(Part of a data file)
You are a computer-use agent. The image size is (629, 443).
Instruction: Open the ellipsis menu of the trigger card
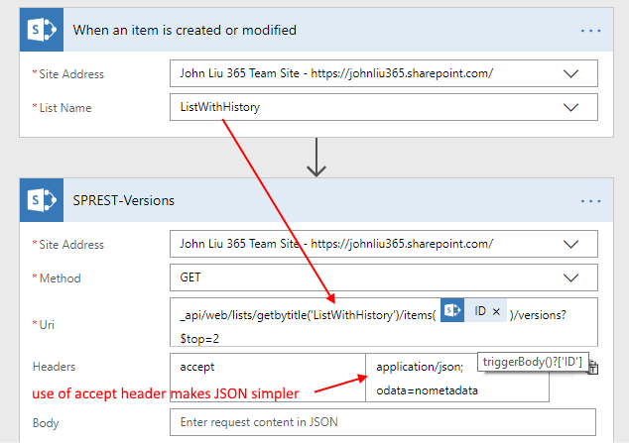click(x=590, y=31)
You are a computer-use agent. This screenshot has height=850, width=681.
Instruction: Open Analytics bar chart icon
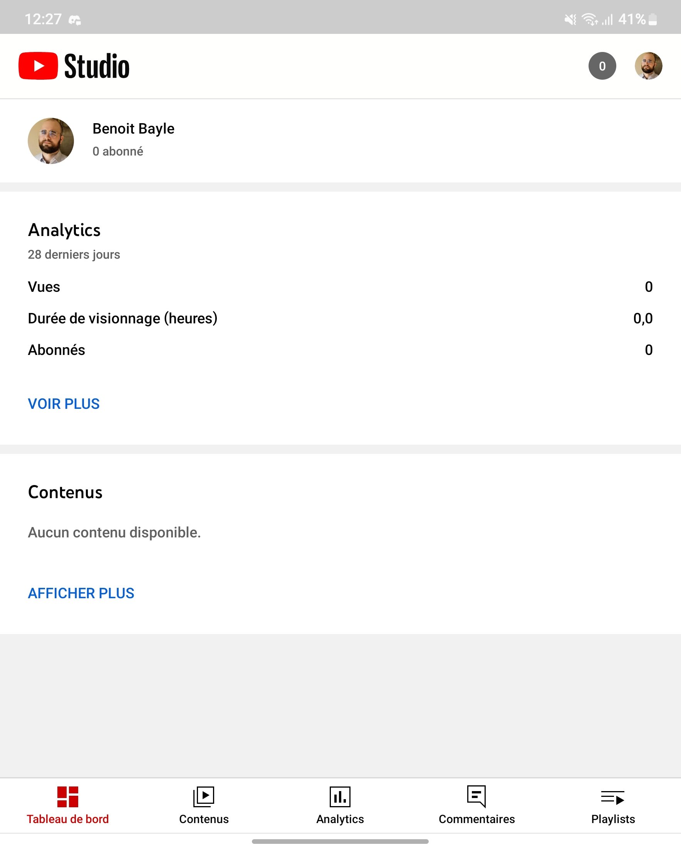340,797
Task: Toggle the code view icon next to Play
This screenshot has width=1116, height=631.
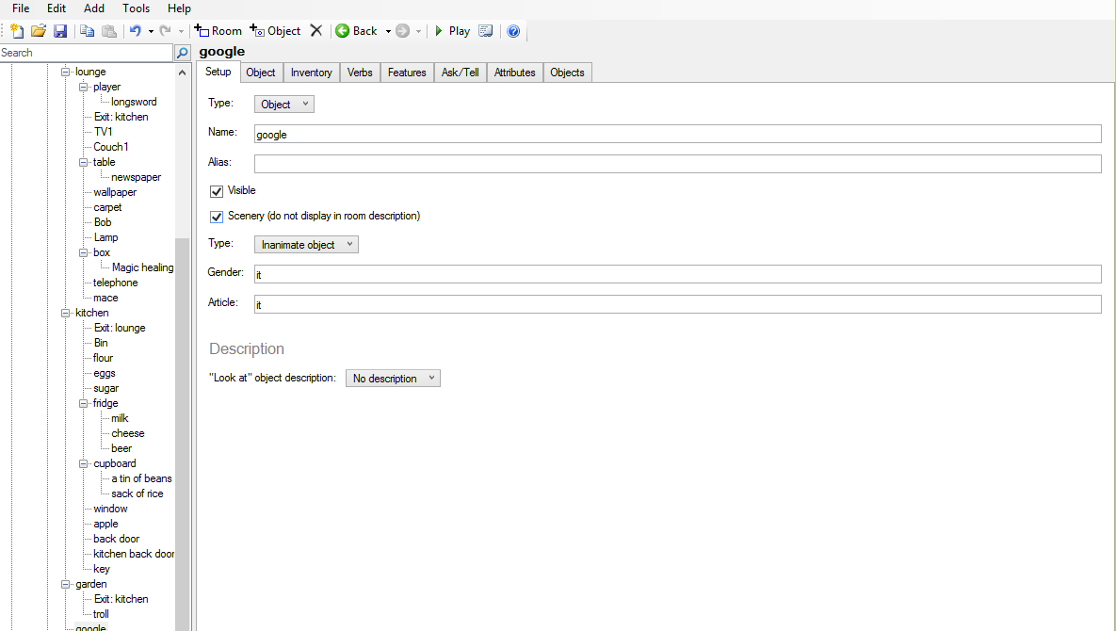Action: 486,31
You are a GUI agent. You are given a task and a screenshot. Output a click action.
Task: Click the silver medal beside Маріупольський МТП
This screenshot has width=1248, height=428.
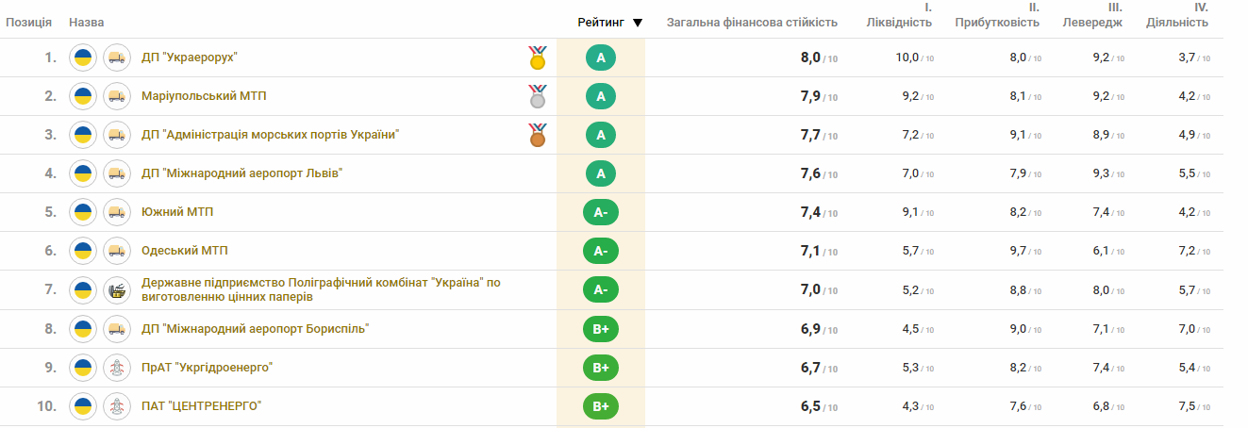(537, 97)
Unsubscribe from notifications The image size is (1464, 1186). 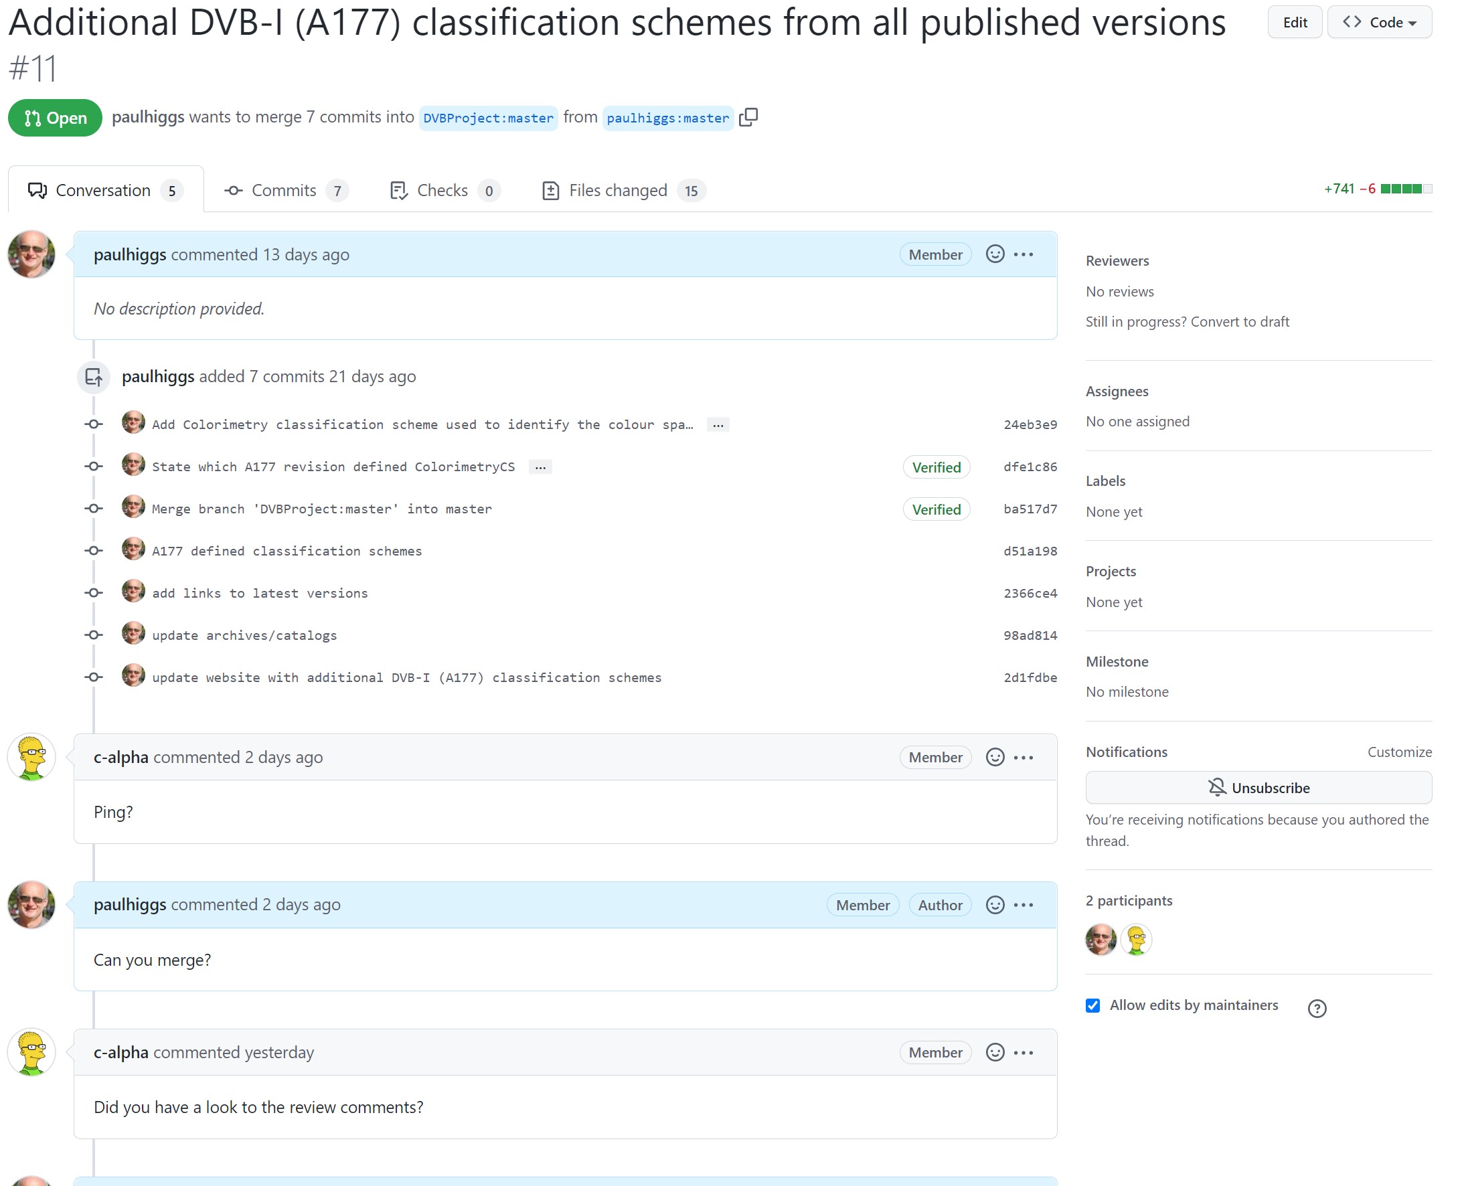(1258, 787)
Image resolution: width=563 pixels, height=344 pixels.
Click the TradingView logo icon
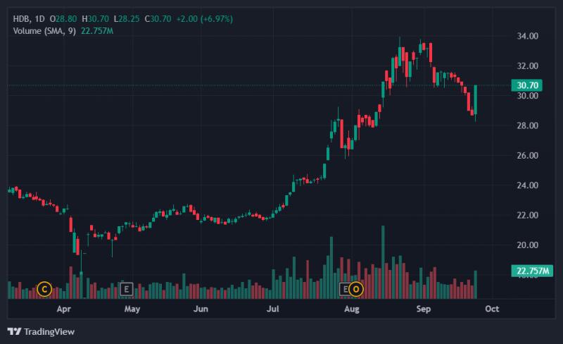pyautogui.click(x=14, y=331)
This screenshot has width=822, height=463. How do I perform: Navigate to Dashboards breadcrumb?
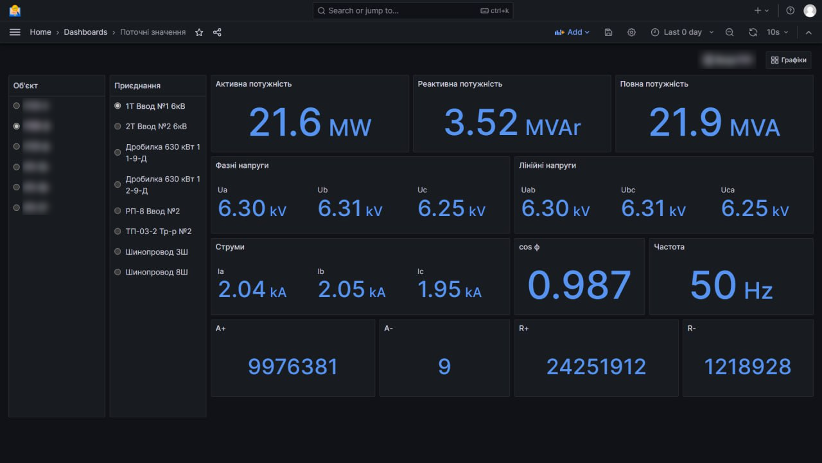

# What to produce:
Which lines of the listing above contain the string "height"? Pick out each one, treating uppercase and lowercase as different.

# Exercise answer:
You are a computer-use agent. This screenshot has height=850, width=681.
This screenshot has width=1116, height=631.
This screenshot has width=1248, height=428.
Image resolution: width=563 pixels, height=344 pixels.
This screenshot has width=822, height=463. How do I perform: Navigate to Dashboards breadcrumb?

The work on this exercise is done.